GAME: Phoenix Wright: Ace Attorney: Dual Destinies
CASE: Monstrous Turnabout
CONSOLES: 3DS, iOS
I was surprised when I started this case and we jumped back in time. Apollo Justice isn't brooding on a solo mission but is introduced to Athena and acting like his old self. Phoenix hasn't gotten his badge back yet and overall, if it weren't for the prologue case, this story could very easily be the fifth chapter of Apollo Justice: Ace Attorney.
Mechanically, though, we are very clearly in a new game. This case, and this game, feels like the biggest step forwards since the very first game. Characters and backgrounds are expressive, animated three dimensional models.
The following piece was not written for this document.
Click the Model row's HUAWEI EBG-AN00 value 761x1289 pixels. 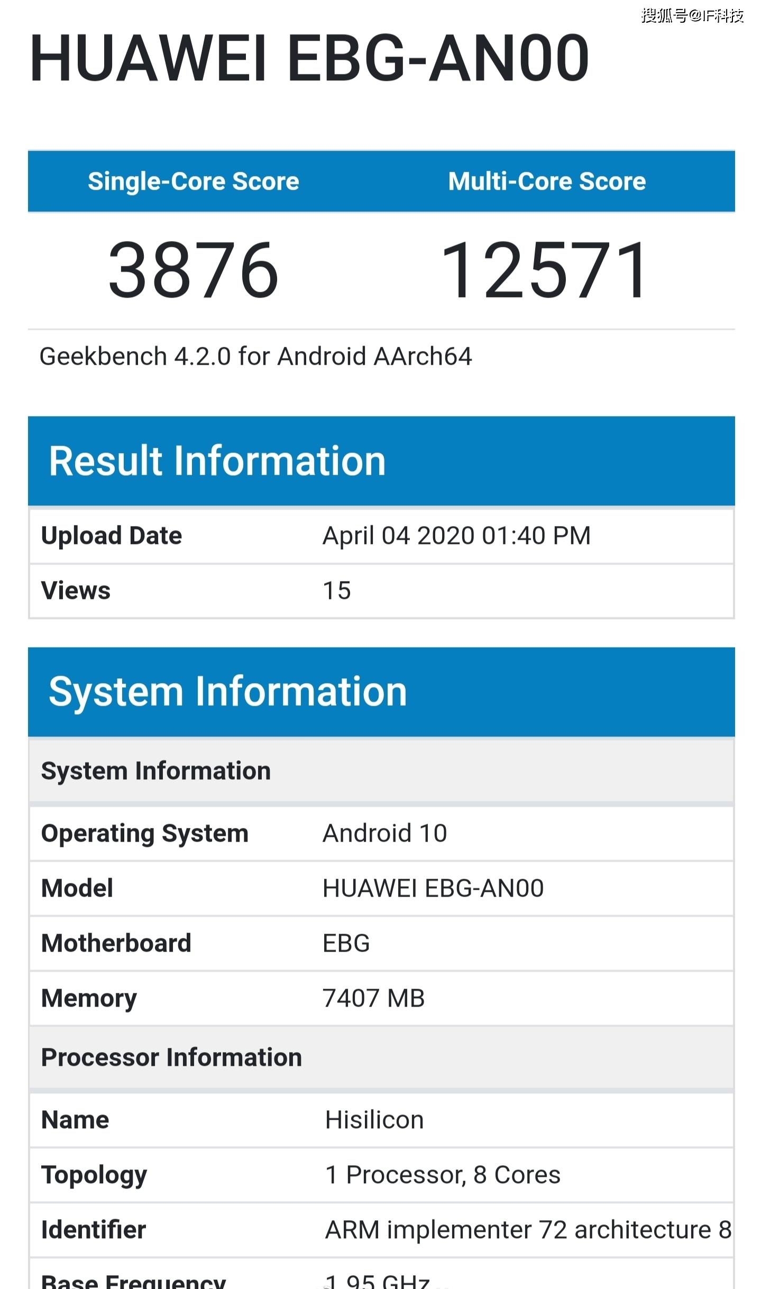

Investigatory sections are much more tightly paced, with a checklist of tasks eliminating awkward pixel hunts and aimless wandering. When pointing and clicking does show up, rotating and navigating the rendered environments is much more engaging than poking a flat image.
All of this is, of course, superfluous. The meat here is the court case itself. It's right up my street. A small Japanese town, obsessively wrapped up in typical Yokai myths and professional wrestlers. Even the new prosecutor, as well as having the very cool backstory of being a prisoner on death row, is a samurai. There is some weird attempt to explain all of this away as a town of Japanese Immigrants, but it's easier and makes more sense to ignore that and just accept this game as being set in Japan.
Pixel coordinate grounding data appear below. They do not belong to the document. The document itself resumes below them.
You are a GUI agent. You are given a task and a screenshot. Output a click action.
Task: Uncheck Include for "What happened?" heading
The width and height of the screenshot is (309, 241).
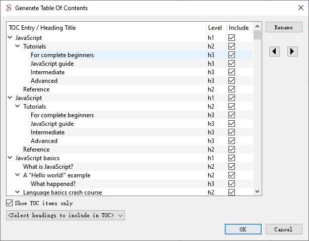231,184
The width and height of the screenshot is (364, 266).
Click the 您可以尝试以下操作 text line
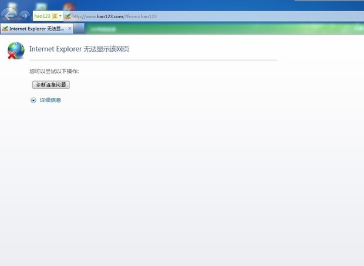coord(54,71)
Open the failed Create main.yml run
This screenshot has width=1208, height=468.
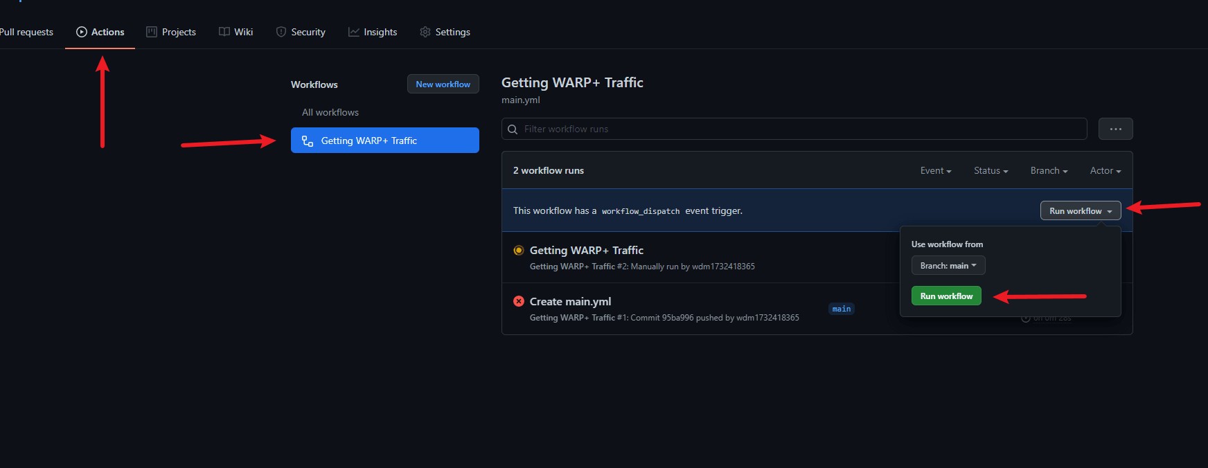tap(570, 302)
Another weird translation quirk arises here which makes me wonder if a different team worked on this game than the previous four. Up until now, everything has been typically American but now a great deal of British slang is sneaking into the script. "Nutter", "Bloody Hell", and "Schnozz" were all interesting to me.
The case opens in full-on Columbo style, with an anime cutscene showing us exactly whodunnit before we're even playing. From there, the locked room mystery and the cast of characters, rival mayors/ wrestlers, a cheeky thief, a scared daughter and The Baddy, is all pretty obvious. The Yokai trappings are underused beside putting the suspect in a silly costume and dragging out the resolution until the second day.
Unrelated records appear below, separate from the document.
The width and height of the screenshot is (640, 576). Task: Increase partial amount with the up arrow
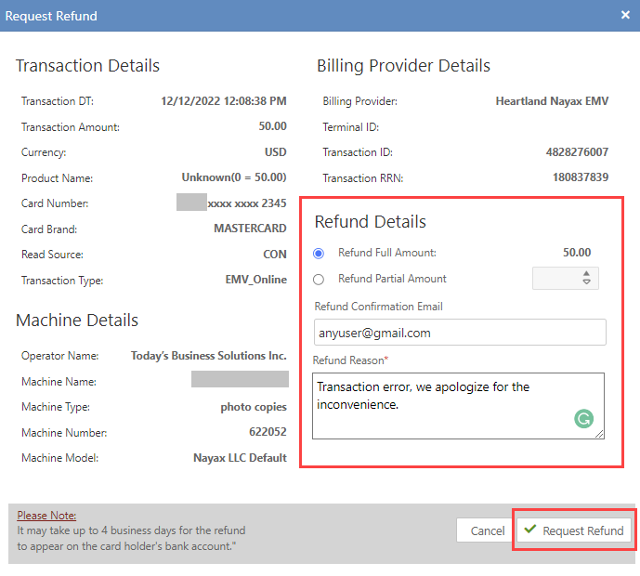(586, 274)
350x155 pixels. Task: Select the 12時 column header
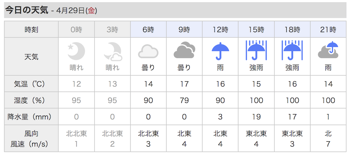pos(220,29)
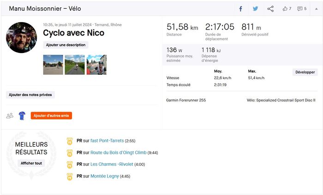This screenshot has width=323, height=195.
Task: Click Ajouter des notes privées
Action: (30, 95)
The player knows exactly what happened, bar a few details that twist around as time goes on, by the end of the first witness. Teasing out the truth and seeing justice be done just takes too long, and by the end of the second day in court I was playing while watching a youtube video and flicking through twitter on my phone. It's a shame, as the designs and music really made me want to keep all my attention in Nine-Tales Vale. And don't even get me started on laboriously using both Apollo and Athena's special powers.
Athena and the new prosecutor are both obsessed with psychology. Now, a psychological insight into witnesses and criminals may have been interesting, but the way it tends to play out is silly and cartoonish. Coincidentally, I recently watched the fourth series of the BBC's Sherlock. The final episode there fell into the same problem this does: the character is supposedly such a master of psychology they can manipulate everyone, yet the writers aren't nearly clever enough to believably script such behaviour.
While this little mystery didn't thrill me to death, there's enough here in the overarching plot to keep me on board. Phoenix, Apollo and Athena all have paths to walk before we get to the bombing and beyond. New prosecutor Simon Blackquill might be a little over-designed, but his dark past, his connection to Athena and his ruthless nature are all making me want to see how everything plays out.
Pun of the Week: Mostly a pretty weak offering, although I think there's something to Florent L'Belle trying to launch his own brand.
A fun concept and a good cast of characters fail to save a case that is twice as long as it needed to be.